◆ Records provided:
== Segment start ==

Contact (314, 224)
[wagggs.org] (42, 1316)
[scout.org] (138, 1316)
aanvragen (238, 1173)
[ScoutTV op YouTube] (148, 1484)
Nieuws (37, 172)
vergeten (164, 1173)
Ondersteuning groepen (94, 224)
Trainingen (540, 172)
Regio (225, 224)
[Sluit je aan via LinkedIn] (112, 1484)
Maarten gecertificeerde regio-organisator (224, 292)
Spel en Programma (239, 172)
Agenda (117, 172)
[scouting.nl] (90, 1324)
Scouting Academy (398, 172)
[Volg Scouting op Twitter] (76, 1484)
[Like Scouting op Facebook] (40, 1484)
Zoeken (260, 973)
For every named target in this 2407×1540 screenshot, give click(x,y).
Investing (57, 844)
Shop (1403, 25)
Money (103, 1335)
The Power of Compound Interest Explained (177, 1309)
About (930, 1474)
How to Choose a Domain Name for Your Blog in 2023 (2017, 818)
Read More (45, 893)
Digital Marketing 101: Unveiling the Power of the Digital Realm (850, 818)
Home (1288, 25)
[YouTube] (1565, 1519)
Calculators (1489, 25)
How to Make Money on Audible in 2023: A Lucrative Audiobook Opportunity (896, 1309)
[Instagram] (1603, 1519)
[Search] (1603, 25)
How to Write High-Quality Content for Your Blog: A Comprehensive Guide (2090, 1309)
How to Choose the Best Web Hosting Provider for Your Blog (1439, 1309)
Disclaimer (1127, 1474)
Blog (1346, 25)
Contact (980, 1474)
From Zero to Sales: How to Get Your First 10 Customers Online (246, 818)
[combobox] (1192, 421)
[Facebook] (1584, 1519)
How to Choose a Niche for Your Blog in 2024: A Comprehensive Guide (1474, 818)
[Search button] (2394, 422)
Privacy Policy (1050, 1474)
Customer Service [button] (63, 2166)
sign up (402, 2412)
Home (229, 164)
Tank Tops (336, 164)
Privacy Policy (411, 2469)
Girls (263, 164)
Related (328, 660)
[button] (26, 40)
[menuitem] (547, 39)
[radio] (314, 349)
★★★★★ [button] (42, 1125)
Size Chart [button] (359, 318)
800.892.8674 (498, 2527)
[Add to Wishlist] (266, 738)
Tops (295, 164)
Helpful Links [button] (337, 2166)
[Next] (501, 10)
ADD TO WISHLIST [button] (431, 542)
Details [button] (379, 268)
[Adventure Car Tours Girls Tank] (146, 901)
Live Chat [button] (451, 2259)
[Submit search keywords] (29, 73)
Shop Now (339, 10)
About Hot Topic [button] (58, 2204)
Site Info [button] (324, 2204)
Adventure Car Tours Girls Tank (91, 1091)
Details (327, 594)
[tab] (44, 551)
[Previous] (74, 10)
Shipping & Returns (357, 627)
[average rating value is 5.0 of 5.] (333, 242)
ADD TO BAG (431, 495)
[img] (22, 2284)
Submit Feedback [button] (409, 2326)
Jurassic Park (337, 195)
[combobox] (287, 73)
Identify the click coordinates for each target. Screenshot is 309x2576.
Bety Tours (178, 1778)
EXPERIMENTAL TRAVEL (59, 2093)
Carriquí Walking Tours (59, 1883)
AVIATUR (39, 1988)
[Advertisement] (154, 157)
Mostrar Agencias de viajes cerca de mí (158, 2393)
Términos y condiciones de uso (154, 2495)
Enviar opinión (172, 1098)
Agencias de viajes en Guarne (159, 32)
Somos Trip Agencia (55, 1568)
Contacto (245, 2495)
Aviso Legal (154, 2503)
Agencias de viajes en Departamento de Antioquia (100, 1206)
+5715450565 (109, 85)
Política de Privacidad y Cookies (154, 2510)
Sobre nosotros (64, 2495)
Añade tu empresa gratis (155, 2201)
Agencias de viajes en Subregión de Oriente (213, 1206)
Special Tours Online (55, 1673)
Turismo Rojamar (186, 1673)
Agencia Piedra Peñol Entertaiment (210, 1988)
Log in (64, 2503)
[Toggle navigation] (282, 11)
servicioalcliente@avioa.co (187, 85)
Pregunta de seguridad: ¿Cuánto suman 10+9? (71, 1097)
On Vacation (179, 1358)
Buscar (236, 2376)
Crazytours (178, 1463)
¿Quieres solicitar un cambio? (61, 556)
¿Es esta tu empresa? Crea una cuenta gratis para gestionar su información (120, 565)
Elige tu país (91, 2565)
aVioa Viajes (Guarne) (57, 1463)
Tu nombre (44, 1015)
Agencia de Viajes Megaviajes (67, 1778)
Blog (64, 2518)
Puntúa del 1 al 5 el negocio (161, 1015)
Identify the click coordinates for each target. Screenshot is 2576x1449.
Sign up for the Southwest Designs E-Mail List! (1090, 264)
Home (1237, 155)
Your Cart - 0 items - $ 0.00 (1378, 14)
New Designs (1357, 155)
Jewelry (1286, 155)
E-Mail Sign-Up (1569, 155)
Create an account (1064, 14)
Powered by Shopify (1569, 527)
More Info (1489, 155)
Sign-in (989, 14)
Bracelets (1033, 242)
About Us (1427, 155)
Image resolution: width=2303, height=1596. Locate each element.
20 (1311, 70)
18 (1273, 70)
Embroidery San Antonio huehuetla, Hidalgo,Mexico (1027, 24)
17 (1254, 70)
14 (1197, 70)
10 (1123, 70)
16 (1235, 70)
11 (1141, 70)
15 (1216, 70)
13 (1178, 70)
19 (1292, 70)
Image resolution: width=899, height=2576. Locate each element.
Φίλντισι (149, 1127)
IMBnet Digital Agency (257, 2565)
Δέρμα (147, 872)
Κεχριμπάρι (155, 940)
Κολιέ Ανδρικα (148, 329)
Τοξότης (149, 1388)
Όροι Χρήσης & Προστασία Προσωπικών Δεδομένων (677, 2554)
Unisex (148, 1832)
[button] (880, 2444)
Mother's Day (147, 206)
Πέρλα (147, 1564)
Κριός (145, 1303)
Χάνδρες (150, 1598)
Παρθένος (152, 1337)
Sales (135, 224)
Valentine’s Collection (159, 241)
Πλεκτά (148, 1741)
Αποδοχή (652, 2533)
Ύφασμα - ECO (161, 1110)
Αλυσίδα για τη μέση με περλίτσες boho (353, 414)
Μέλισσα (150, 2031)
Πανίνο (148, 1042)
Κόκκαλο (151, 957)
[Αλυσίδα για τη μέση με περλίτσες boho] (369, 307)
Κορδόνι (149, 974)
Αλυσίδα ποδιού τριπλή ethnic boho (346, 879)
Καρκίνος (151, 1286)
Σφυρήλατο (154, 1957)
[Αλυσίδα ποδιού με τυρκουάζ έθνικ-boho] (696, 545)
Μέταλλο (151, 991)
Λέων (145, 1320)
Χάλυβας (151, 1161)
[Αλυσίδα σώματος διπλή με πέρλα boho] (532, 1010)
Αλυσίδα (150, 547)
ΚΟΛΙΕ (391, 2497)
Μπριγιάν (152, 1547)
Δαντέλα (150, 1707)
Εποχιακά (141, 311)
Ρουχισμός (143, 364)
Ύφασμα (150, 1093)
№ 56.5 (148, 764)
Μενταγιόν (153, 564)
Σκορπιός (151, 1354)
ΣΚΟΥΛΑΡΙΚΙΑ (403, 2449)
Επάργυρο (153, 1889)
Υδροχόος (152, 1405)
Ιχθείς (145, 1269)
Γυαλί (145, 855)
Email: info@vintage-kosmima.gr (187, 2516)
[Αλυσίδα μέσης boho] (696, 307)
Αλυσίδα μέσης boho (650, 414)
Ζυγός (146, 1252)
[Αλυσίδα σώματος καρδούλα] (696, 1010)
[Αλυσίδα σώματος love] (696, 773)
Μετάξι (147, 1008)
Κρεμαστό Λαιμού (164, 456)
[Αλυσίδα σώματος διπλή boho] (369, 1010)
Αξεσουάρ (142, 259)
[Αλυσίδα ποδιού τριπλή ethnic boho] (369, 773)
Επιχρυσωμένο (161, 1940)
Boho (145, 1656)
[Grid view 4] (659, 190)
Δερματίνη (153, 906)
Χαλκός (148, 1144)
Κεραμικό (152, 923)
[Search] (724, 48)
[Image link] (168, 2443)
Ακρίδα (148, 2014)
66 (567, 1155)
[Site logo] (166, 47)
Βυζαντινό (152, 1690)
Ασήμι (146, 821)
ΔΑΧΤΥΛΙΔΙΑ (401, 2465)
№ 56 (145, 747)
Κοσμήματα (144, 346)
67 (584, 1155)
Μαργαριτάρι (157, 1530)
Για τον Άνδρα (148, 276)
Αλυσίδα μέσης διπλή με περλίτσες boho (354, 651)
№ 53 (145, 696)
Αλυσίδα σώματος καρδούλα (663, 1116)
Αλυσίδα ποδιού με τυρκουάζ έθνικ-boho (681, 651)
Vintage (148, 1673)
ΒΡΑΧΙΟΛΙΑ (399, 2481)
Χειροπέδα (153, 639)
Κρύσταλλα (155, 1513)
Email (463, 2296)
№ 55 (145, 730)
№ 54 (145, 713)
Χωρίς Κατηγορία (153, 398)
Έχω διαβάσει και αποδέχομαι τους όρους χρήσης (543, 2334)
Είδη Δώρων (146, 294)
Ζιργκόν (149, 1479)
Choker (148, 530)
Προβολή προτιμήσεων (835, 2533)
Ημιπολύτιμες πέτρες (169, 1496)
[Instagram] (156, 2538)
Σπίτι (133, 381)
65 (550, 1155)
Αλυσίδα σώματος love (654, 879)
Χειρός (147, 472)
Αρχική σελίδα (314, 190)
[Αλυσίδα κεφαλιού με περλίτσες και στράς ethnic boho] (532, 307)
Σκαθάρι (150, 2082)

== Segment end ==

◆ To do:
Among the entries above, the lines between the ones containing "Jewelry (1286, 155)" and "Όροι Χρήσης &", inclusive, are to be transcribed exactly. No other line is to be given.

◆ Written answer:
Jewelry (1286, 155)
E-Mail Sign-Up (1569, 155)
Create an account (1064, 14)
Powered by Shopify (1569, 527)
More Info (1489, 155)
Sign-in (989, 14)
Bracelets (1033, 242)
About Us (1427, 155)
Image resolution: width=2303, height=1596. Locate each element.
20 (1311, 70)
18 (1273, 70)
Embroidery San Antonio huehuetla, Hidalgo,Mexico (1027, 24)
17 (1254, 70)
14 (1197, 70)
10 (1123, 70)
16 (1235, 70)
11 (1141, 70)
15 (1216, 70)
13 (1178, 70)
19 (1292, 70)
Image resolution: width=899, height=2576. Locate each element.
Φίλντισι (149, 1127)
IMBnet Digital Agency (257, 2565)
Δέρμα (147, 872)
Κεχριμπάρι (155, 940)
Κολιέ Ανδρικα (148, 329)
Τοξότης (149, 1388)
Όροι Χρήσης & Προστασία Προσωπικών Δεδομένων (677, 2554)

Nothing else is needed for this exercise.